Phan Hoang Duc, Deputy General Director of VNPT, said on Thoi bao Kinh te Vietnam that once the two networks merge, they would have the same infrastructure system. This means that MobiFone and VinaPhone would use the same infrastructure items, the mobile subscription prefix numbers. Meanwhile, the current subscription numbers will be preserved intact.

Just one day later, Deputy Minister of Information and Communication, Le Nam Thang released a statement that the merger plan has not been approved yet. He said that the ministry has been assigned by the government to draw up and submit the plan on telco restructuring. However, the plan is still under compilation, while the ministry has not come to any final decision, and it still has not found out the solution to be submitted to the government.

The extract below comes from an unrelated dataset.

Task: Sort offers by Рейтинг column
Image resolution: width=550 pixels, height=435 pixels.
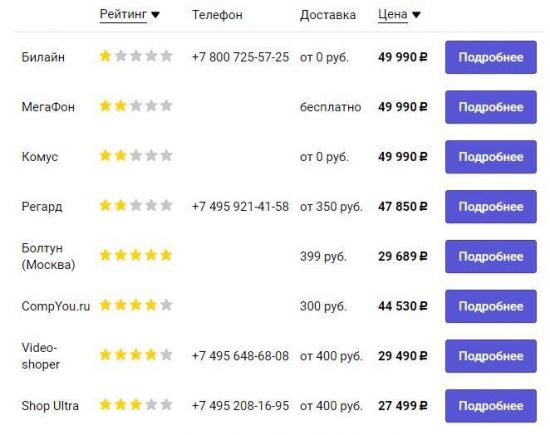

Duc from VNPT, when releasing the news, also said that the plan still needs the approval from the government.

Prior to that, at many internal meetings of the Ministry of Information and Communication, senior officials expressed their disagreement to the merger plan.

Pham Hong Hai, Director of the Telecommunication Department, said that if the two networks merge, there would be only two big mobile networks existing on the market – the one of Viettel and the other of VNPT. In this case, Vietnam will not have the matches with equal strength, which means that Vietnam would not have a healthy competitive market.

Hai many times affirmed that in order to create a healthy market, there should be at least three enterprises with similar market shares to compete with each other.

Meanwhile, Minister of Information and Communication Nguyen Bac Son said that the value of the two brands is very big. Especially, the brand MobiFone is estimated to be valued at billions of dollars. If the two networks merge into each other, one good brand would disappear.

Son said he does not think the merger would be the best solution for both VinaPhone and MobiFone. “We need to find out some way which allows both the networks to continue developing,” he said.

Analysts have said it is understandable why VNPT wants to merge the two networks. The conglomerate’s profit in 2011 was 10 trillion dong, of which 80 percent came from MobiFone and VinaPhone. Therefore, it’s clear that the decision on the fates of the two networks would decide the business performance and the income of thousands of VNPT’s officers, and that the merger would ensure the benefit of VNPT.

Former Minister of Information and Communication Le Doan Hop once said on Tien phong that if equitizing MobiFone, VNPT would lose 40 percent of revenue and more than 40 percent of profits.

If MobiFone gets equitized, this means that MobiFone would not have to pay to the parent group – VNPT – any more. If so, though the society will get benefits, VNPT will lose money.

The big profit of MobiFone can explain why VNPT violently protests the idea of having MobiFone equitized.